Sergio continuaba bebiendo de ese párrafo que llegaba a su vida cargado de buenas nuevas y alegrías. Era una manera de empezar a ver las cosas de nuevo. El proceso era sencillo. Las imágenes que habían llegado a sus retinas tomaban la dirección de clasificación de sus pensamientos. El potente cerebro las identificaba, las dirigía a sus respectivas cajas de la memoria. Algunas de ellas se cargaban de negatividad y de un cierto valor de basura y las almacenaba en su recuerdo.
Se dio cuenta que su forma de ver difería, de forma total, con la forma de ver de un niño. Los ojos de ambos captaban las mismas siluetas, las mismas luces, las mismas impresiones en su retina. Sin embargo, a partir de las sensaciones físicas, al entrar la clasificación de los pensamientos, una diferencia abismal ocurría entre ambas mentes. Los pensamientos puros e inocentes del niño le daban una dirección. Los pensamientos complejos, elaborados y desconfiados del adulto le daban una visión muy distinta.
Sergio veía que en esa nueva forma de ver se centraban aquellas líneas que leía: “El perdón transforma literalmente la visión, y te permite ver el mundo real alzarse por encima del caos y envolverlo dulce y calladamente, eliminando todas las ilusiones que habían tergiversado tu percepción y que la mantenían anclada en el pasado”.
“La hoja más insignificante se convierte en algo maravilloso, y las briznas de hierba en símbolos de la perfección del Padre”.
Sergio recordaba su visita al Partenón. Su viaje a Grecia estaba en su memoria visitando los lugares más emblemáticos. Iba con su esposa. Al llegar al frente del templo con su imponente belleza, buscó acomodo en uno de los laterales para sentarse y dejarse influenciar por la potencia de su armonía que le llegaba de una forma directa.
Había visto fotos como la que se acompaña en este escrito. Conocía el monumento por sus estudios, por las ilustraciones y por la historia. Sin embargo, cuando se vio cara a cara con el edificio, algo especial ocurrió en su interior y le dejó tranquilo, quieto, extasiado y asombrado. Se sintió transportado a una sensación nueva, no leída, no descrita en ningún comentario del monumento.

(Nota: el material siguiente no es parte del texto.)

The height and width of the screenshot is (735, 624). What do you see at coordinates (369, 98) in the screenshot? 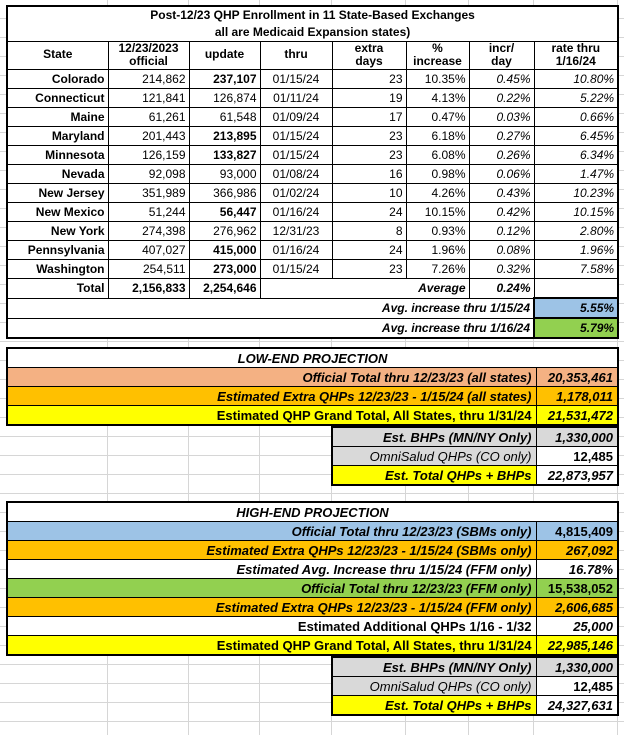
I see `cell-extra-days: 19` at bounding box center [369, 98].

Sergio, con el tiempo, llegó a comprender qué le había pasado en esa ocasión. Sus ojos habían captado lo mismo que captaban los ojos de un niño. Pero, al no tener en su mente ningún pensamiento sobre el templo [ni bueno, ni malo, ni negativo, ni torcido, ni odioso, ni repugnante], llegó a su corazón una paz que no podía explicar, una belleza que no era una palabra sino una energía que se transmitía entre ellos. Una serenidad le envolvía.

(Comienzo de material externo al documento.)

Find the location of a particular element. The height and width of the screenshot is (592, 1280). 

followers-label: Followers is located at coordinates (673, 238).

No había una idea que le desviara a sus sacos de recuerdos esas imágenes enviadas por sus pupilas. Sergio se había encontrado con el monumento limpiamente. No había ninguna interpretación. No había ningún sentimiento previo. No había ningún planteamiento en pro o en contra. Y tuvo la dicha de encontrarse con el monumento sin ninguna neblina en forma de idea que le desviara el contacto.
Esa sensación seguía vibrando en los músculos y células de su cuerpo. Le pidió a su esposa que le permitiera esa conversación sin palabras con el monumento. Allí estuvo una hora. Una transposición completa se estuvo produciendo. Se encontraba en las alturas. Los entendidos decían que todas las columnas apuntaban a un mismo punto situado en el infinito. Así le conferían la solidez y la armonía.
Sergio captaba en la misma línea aquellas líneas del texto: “El perdón transforma literalmente la visión, y te permite ver el mundo real alzarse por encima del caos y envolverlo dulce y calladamente, eliminando todas las ilusiones que habían tergiversado tu percepción y que la mantenían anclada en el pasado”.
Y se repetía, basado en su experiencia, esas palabras que parecía, ahora sí, que las entendiera en su natural expresión: “La hoja más insignificante se convierte en algo maravilloso, y las briznas de hierba en símbolos de la perfección del Padre”. Una mirada limpia lo transportaba a unos confines inmensos.